■ EXERCISE ■
Copy the listing below word for word, and leave out the pictures.
——
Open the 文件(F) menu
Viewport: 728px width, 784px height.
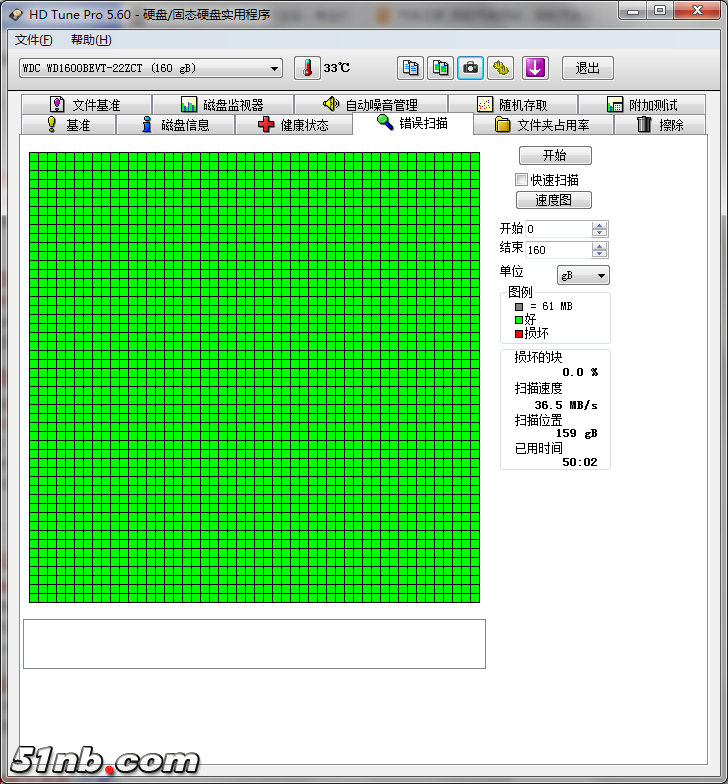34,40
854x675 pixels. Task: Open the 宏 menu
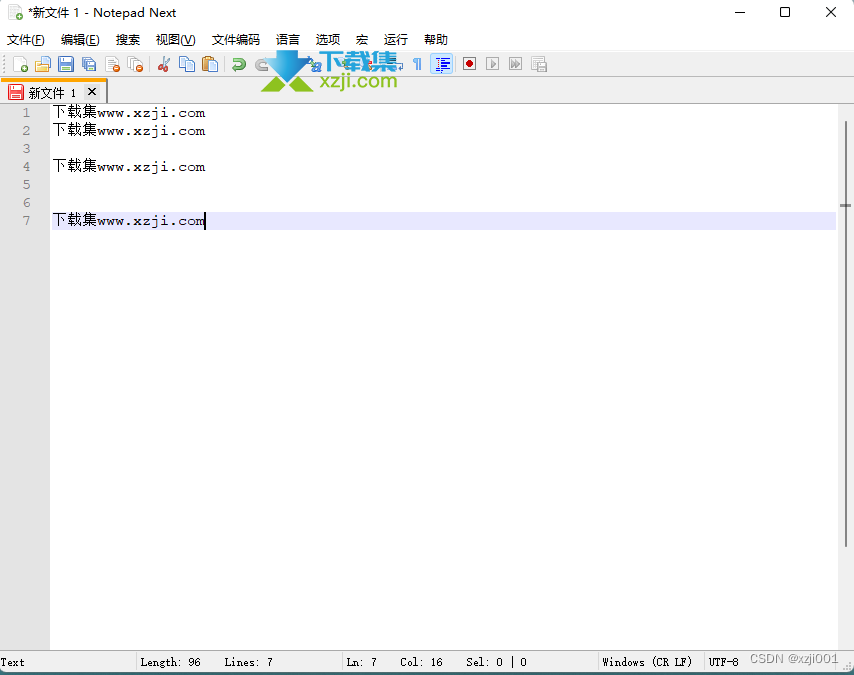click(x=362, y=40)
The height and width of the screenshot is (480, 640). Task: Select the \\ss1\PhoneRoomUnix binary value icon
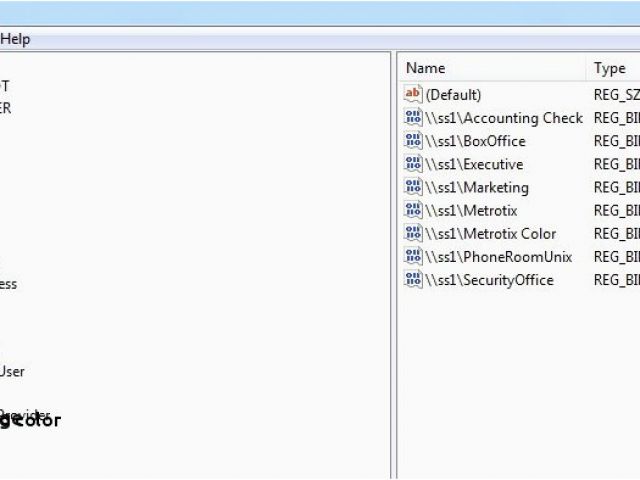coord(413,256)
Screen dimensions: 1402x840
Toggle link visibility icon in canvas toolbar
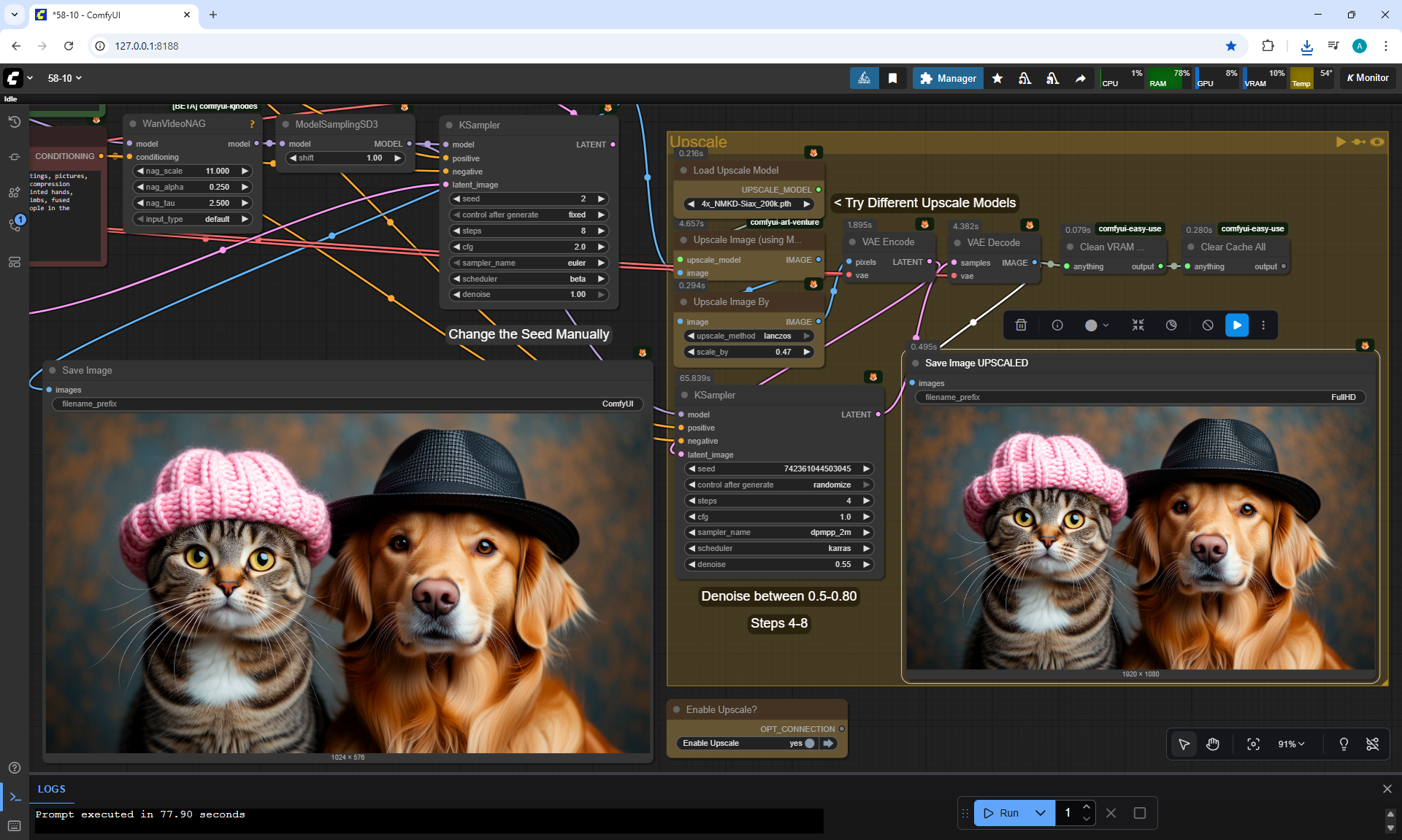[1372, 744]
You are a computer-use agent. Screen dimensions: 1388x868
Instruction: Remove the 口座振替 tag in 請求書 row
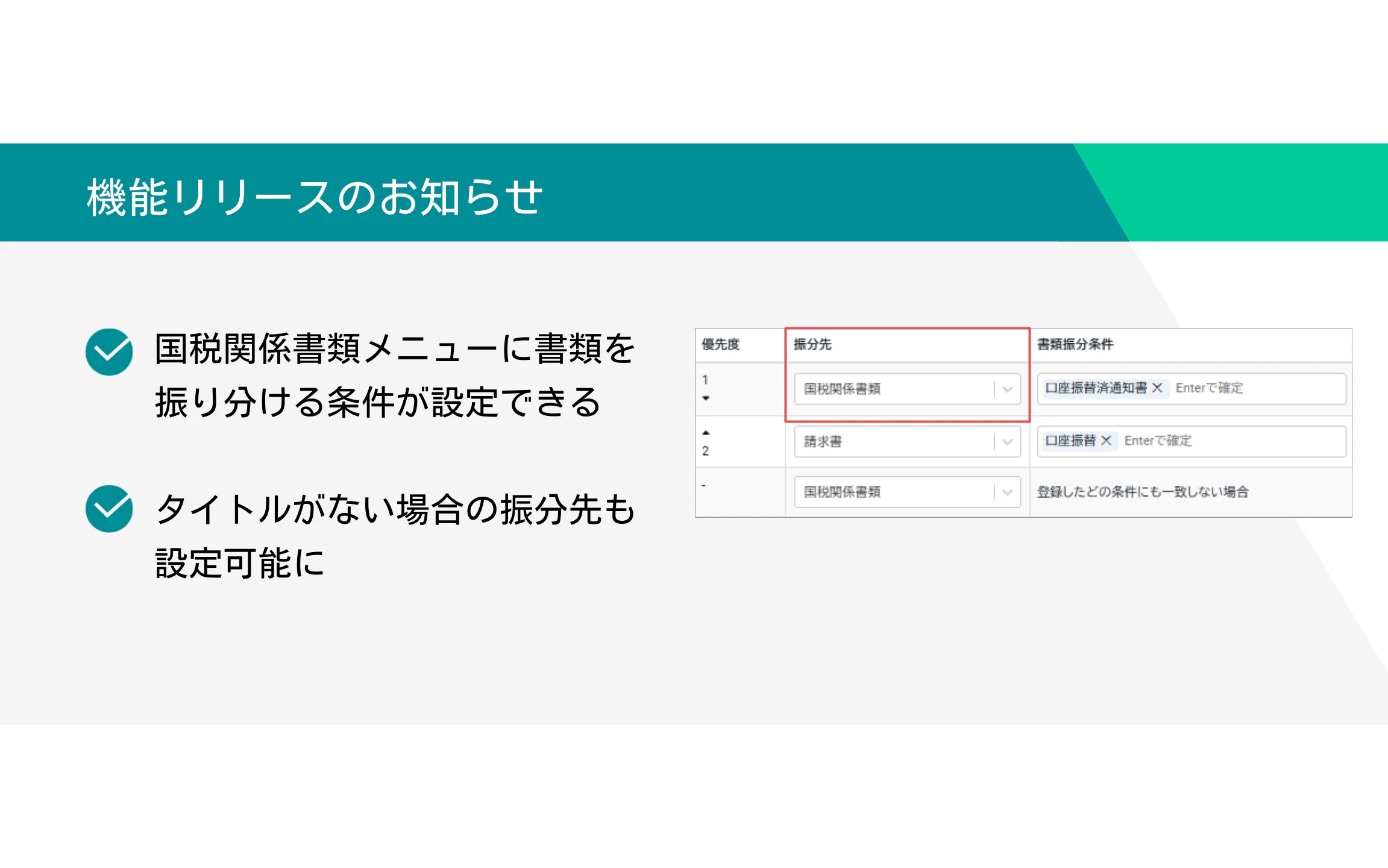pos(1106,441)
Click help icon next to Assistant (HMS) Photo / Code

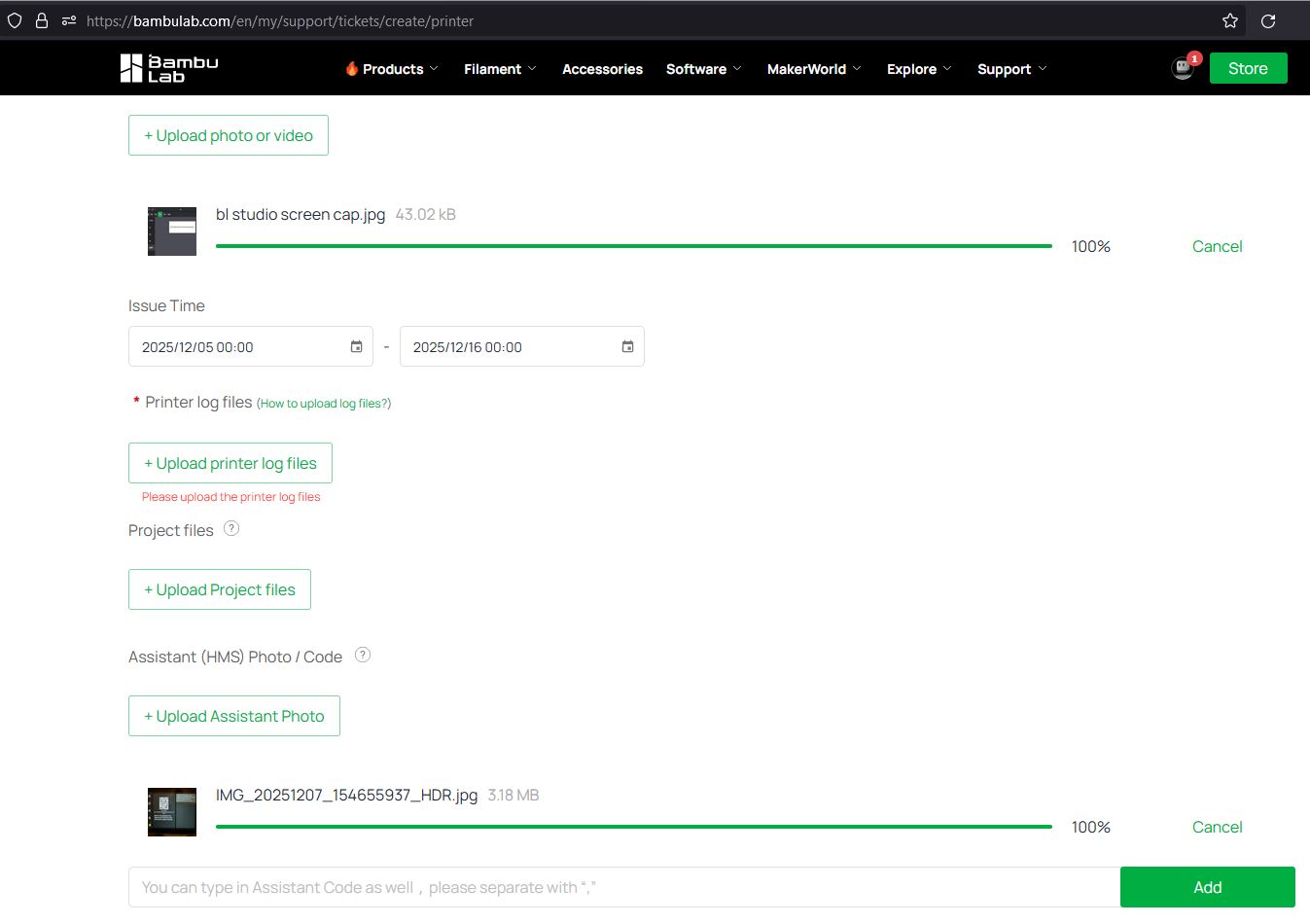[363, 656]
——
■ CORRECT ANSWER ■
Open the 文件(F) menu
Viewport: 728px width, 784px height.
34,40
854x675 pixels. Task: Open the 宏 menu
click(x=362, y=40)
The height and width of the screenshot is (480, 640). Task: Select the \\ss1\PhoneRoomUnix binary value icon
coord(413,256)
Screen dimensions: 1402x840
Toggle link visibility icon in canvas toolbar
[1372, 744]
You are a computer-use agent. Screen dimensions: 1388x868
Instruction: Remove the 口座振替 tag in 請求書 row
pos(1106,441)
Click help icon next to Assistant (HMS) Photo / Code

[363, 656]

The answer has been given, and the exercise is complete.